Pixel coordinate grounding data:
════

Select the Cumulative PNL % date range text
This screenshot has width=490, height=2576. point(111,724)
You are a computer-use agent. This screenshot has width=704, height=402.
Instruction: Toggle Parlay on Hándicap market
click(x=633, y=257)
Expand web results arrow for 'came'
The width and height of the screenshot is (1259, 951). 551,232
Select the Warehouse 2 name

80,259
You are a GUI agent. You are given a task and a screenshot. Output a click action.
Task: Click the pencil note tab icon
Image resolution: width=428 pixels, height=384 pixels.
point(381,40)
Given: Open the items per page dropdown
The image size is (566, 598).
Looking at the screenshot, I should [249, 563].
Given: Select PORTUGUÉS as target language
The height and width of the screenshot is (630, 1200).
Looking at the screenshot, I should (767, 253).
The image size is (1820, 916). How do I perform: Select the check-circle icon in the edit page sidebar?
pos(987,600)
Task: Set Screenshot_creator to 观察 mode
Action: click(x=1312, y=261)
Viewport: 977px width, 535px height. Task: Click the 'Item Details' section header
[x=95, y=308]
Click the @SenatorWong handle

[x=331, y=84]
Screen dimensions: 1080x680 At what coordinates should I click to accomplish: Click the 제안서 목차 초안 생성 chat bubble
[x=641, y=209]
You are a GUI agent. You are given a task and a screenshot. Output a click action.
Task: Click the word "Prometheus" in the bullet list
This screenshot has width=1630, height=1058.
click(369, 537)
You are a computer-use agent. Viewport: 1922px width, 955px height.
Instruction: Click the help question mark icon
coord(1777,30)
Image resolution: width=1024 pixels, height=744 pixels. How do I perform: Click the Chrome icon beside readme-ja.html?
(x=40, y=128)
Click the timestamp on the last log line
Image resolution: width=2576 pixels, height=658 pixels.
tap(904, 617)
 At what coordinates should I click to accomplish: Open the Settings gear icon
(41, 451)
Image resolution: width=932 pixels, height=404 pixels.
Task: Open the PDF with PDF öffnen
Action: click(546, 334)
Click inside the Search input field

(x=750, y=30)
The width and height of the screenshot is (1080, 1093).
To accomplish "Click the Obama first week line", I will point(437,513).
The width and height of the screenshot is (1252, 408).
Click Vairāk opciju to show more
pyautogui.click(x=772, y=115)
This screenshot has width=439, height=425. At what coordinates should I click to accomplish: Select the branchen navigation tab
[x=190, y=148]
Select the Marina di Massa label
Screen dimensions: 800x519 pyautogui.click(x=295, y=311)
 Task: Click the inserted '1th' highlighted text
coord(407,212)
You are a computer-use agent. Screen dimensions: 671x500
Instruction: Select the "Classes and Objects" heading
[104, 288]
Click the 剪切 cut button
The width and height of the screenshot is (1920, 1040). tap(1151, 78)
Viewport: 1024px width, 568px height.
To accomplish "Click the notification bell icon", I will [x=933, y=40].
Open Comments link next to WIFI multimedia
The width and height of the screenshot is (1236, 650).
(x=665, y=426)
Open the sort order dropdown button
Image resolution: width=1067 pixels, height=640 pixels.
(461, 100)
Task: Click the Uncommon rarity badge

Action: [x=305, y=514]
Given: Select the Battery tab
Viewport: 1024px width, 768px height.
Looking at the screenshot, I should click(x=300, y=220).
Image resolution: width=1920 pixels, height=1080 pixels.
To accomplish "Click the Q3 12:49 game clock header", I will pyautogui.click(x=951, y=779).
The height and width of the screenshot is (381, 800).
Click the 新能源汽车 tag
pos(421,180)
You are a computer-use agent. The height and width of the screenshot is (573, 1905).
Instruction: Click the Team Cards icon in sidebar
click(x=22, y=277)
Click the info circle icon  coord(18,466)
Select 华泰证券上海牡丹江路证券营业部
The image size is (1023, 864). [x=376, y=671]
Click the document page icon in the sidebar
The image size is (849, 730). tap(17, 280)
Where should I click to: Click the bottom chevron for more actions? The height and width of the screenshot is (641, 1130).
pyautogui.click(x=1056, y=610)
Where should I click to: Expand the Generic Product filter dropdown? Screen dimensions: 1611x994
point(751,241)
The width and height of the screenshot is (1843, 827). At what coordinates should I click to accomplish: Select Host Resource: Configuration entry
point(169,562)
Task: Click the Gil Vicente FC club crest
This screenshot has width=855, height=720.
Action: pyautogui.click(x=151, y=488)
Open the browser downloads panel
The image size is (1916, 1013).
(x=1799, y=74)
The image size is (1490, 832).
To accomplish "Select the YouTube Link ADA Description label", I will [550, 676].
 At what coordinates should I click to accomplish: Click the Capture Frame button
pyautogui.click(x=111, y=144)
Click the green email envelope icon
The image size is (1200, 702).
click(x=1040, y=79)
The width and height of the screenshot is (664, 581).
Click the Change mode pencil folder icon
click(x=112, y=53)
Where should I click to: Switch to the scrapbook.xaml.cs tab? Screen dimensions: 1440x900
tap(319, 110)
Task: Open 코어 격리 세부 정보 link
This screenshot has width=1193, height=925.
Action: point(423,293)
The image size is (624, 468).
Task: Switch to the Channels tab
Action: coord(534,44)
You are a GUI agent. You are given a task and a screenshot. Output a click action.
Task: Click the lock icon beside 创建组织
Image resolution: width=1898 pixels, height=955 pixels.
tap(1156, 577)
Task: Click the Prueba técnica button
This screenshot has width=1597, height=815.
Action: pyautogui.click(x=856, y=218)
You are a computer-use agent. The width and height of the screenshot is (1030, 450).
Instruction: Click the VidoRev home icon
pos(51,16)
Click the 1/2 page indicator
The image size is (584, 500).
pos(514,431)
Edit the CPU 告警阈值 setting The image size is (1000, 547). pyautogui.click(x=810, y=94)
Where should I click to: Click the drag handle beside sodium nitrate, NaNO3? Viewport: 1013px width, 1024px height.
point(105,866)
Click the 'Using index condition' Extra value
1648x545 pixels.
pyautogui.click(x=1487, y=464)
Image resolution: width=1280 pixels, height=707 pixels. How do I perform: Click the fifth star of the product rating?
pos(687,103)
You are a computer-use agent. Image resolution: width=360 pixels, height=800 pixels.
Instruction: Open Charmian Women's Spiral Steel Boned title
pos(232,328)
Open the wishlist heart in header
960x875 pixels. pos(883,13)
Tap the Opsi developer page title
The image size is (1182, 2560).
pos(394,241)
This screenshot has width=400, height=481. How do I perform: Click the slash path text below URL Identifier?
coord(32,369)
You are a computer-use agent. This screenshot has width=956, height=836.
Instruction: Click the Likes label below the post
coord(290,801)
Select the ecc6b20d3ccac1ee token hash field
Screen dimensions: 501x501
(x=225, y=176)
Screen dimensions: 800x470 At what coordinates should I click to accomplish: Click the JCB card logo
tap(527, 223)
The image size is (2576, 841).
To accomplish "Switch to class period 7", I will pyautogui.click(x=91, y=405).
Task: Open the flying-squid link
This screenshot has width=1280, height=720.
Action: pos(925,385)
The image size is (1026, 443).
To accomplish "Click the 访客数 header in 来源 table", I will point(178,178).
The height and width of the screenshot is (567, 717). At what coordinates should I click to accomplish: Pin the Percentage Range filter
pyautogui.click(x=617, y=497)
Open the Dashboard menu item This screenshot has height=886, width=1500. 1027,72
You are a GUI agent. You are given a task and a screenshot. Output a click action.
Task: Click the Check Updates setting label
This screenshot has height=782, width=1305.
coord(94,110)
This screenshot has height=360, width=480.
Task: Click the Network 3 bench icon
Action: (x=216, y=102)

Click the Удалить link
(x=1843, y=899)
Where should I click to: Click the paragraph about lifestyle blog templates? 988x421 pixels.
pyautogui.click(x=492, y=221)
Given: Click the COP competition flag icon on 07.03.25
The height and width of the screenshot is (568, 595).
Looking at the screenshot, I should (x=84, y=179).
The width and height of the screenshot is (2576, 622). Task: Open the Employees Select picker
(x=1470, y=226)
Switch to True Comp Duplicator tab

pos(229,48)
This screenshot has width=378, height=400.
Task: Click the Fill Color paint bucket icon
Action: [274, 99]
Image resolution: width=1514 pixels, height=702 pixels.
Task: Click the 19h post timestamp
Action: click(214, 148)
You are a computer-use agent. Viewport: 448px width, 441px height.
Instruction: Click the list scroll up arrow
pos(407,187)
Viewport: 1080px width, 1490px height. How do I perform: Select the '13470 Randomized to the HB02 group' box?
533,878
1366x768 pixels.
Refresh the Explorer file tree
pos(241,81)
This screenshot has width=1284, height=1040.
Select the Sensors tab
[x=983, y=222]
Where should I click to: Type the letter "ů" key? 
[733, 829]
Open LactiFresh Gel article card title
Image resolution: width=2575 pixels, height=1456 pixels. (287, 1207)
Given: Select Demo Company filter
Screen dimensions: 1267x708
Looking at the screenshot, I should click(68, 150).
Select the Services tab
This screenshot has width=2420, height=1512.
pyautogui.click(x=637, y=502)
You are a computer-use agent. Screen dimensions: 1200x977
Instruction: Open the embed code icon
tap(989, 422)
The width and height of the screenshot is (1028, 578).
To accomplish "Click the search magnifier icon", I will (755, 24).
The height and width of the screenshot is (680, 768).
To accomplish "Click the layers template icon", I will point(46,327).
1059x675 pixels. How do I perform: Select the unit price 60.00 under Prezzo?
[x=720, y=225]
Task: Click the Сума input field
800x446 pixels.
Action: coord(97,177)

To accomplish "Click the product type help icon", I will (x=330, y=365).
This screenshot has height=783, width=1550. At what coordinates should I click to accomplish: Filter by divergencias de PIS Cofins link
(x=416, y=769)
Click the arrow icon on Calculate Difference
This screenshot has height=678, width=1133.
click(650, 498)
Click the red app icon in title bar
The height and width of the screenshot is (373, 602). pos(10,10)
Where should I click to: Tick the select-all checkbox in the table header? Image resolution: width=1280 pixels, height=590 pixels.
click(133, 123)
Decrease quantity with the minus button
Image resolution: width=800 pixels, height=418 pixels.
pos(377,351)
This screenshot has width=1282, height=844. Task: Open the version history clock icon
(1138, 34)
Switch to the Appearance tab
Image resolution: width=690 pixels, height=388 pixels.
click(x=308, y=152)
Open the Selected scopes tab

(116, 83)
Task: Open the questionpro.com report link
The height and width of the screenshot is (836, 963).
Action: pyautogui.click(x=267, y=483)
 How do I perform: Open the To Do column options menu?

════

About this exercise:
Of the entries listed above, reproduce only the lines starting at the line containing "Open LactiFresh Gel article card title" and ending at the line containing "The height and width of the screenshot is (680, 768).". Include both, exactly as they stand.

Solution for this task:
Open LactiFresh Gel article card title
Image resolution: width=2575 pixels, height=1456 pixels. (287, 1207)
Given: Select Demo Company filter
Screen dimensions: 1267x708
Looking at the screenshot, I should click(68, 150).
Select the Services tab
This screenshot has width=2420, height=1512.
pyautogui.click(x=637, y=502)
You are a computer-use agent. Screen dimensions: 1200x977
Instruction: Open the embed code icon
tap(989, 422)
The width and height of the screenshot is (1028, 578).
To accomplish "Click the search magnifier icon", I will (755, 24).
The height and width of the screenshot is (680, 768).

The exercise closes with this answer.